The institutional and political factors were fee-for-service, out-of-pocket payment, financial incentives, insurance reimbursements, insurance coverage, medicine subside, medicine advertisement, ineffective monitoring programs, regulation on prescription, prescription supervision, lack of clinical guidance, and medicines near-expire dates or expired.
Thus, we recommend to consider multi-faceted strategies to change payment system from fee-for-service method to capitation (15, 25), prescribe base on clinical guidelines (29, 32, 35, 36, 42), develop a policy to establish a certain number of patient visits per week (31), control and establish stricter rules, regulations and policies for prescription (16, 35, 36, 38, 41), evaluate the legitimacy of a follow-up visit (32), remove perverse economics incentives (17, 36), improve surveillance (17, 38), prescribe based on essential drug lists (35, 36), and finance medicine policies (38).

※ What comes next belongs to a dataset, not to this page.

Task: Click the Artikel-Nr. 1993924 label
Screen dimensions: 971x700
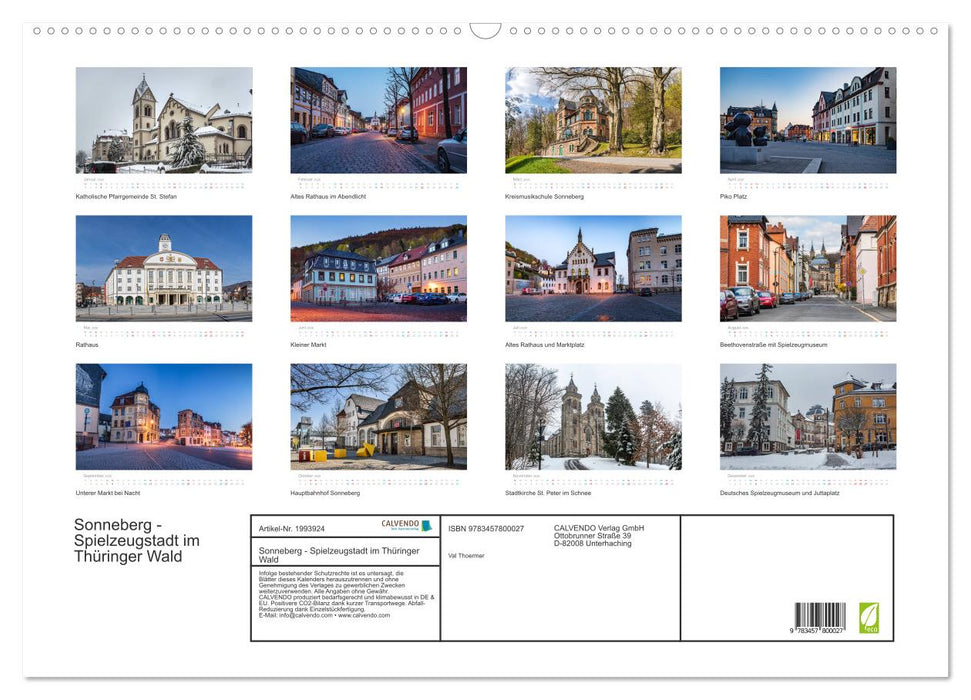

Mao, in 2013, suggested some necessary strategies in the prevention of irrational prescription. The strategies, including separating medicines sales from service providing, prepayment mechanism based on fee-for-service and prescription based on clinical guidelines, and essential medicine list (36).
This review has 2 limitations. First, the search was limited to articles published in English. Second, we might have missed relevant unpublished studies.
It can be concluded that the irrational/unnecessary prescription of medicine was influenced by many different factors, which were related to the patient, physician, and institution. Thus to prevent irrational/unnecessary prescription, one needs to consider all the involved factors and take measures to eliminate or reduce their impacts on the health care system.